Lab Reports, Networks

INTRODUCTION

Perl is a programming language that a family of high-level, universal, literal, and dynamic programming languages. Originally designed by Larry Wall to make reporting on UNIX more convenient, he decided to develop a generic manuscript language, which was published on December 18, 1987. CPAN is a online community contains a lot of software and its files written in Perl by the developers. Conducting a network analysis can display the relationship between the developers and the modules of the Perl language by linking them when they use the same module.

DATASET & SOFTWARE

The dataset was found in Github, created by Linkfluence in July 2009 and the original data has been lost. Fortunately, the data set was already organized so there was no need to do data cleansing.
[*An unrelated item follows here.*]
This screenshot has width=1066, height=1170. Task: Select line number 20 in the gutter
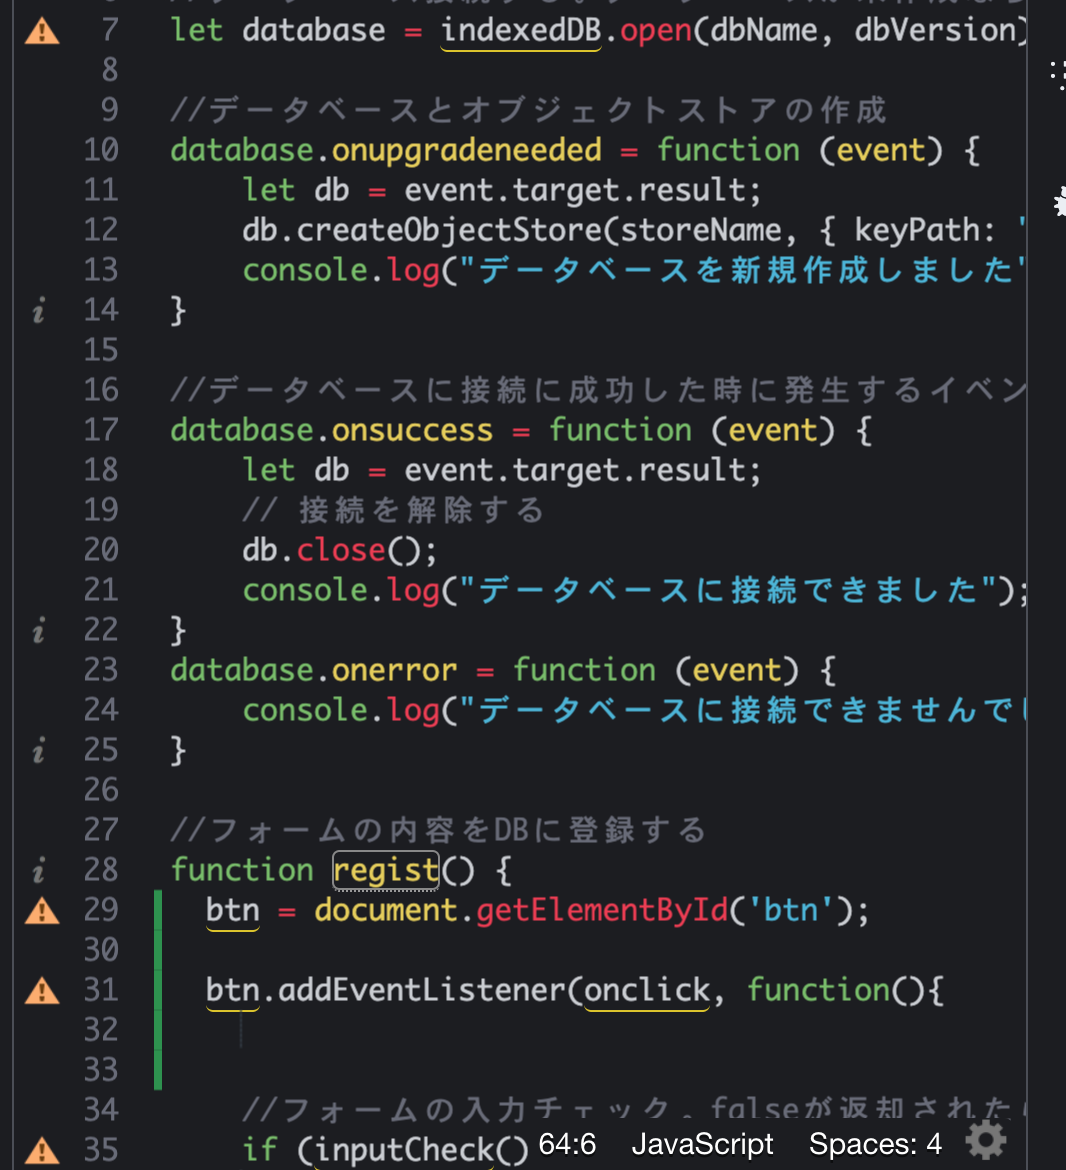tap(101, 550)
Gephi is an open-source network analysis and visualization software was used to analyze and generate a visualization of the network data.

METHOD AND RESULT

First, I wanted to see which developers are the most popular. The degree represented the number of developers used his/her modules. The greater the degree, the more people used the modules.

Figure 1.0

When I imported the data to Gephi, I needed to run the avg.degree, network diameter, and graph density to computes network statistics and detect clusters. Then I chose rotate as the layout and the data looked like a mess( Figure 1.0 ).

I decided to set the ranking of degree between 0.5 and 10 which I only wanted to show the developers with the most modules without making the rest visible. I then dragged the highlighted data to the edge and turned it into a star shape to make it more visible. Color was also added from the Partition on the Appearance. Finally, the label and increased its size were added in the preview mode.

( Figure 1.1 )

From this graph, it is very obvious to lots of people used modules were created by Gisle Aas since it has the highest density(Figure 1.1). Then is Andy Lester, Adrian Howard, and Stevan Little.
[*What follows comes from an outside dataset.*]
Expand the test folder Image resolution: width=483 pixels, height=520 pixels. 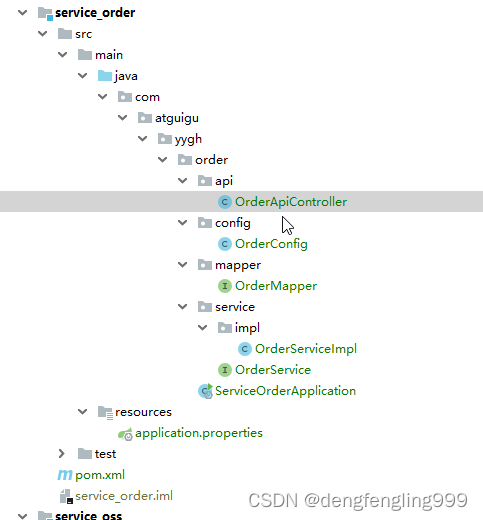62,454

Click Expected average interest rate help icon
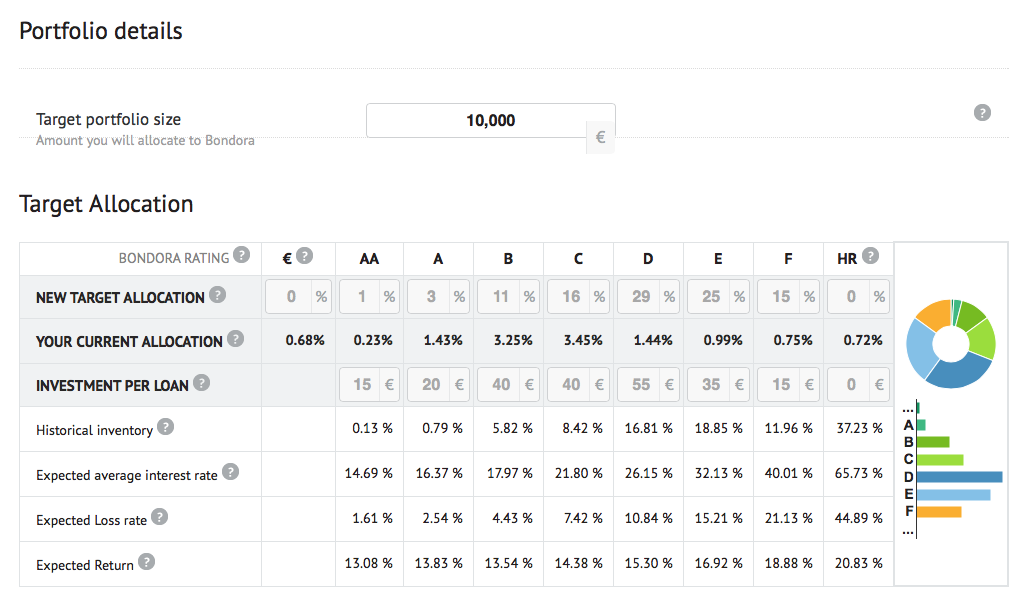tap(230, 472)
Later, I wanted to see how many modules were used by the developers at the same time. I chose OpenOrd as the Layout to display the distance between the developers. From the graph(Figure 2.0), it shows that people would use the modules was developed by Gisle Aas, Andy Lester, Adrian Howard, Stevan Little at the same time, while few people chose to stick with Rocco Caputo and Apocalypse.

(Figure 2.0)

REFLECTION

Gephi was very fun to play with but it was also very complicated. For example, it took me a very long time to figure out how to increase the data size by ranking its degree and increasing its font size while making the rest disappear. I had to look at the online videos to see how people visualize their data and their method didn’t always work as I wished. I want to learn more about targeting the specific data and its edges on Gephi. It is the most important thing about we highlight the data so the audience will be able to understand what information we want to tell them.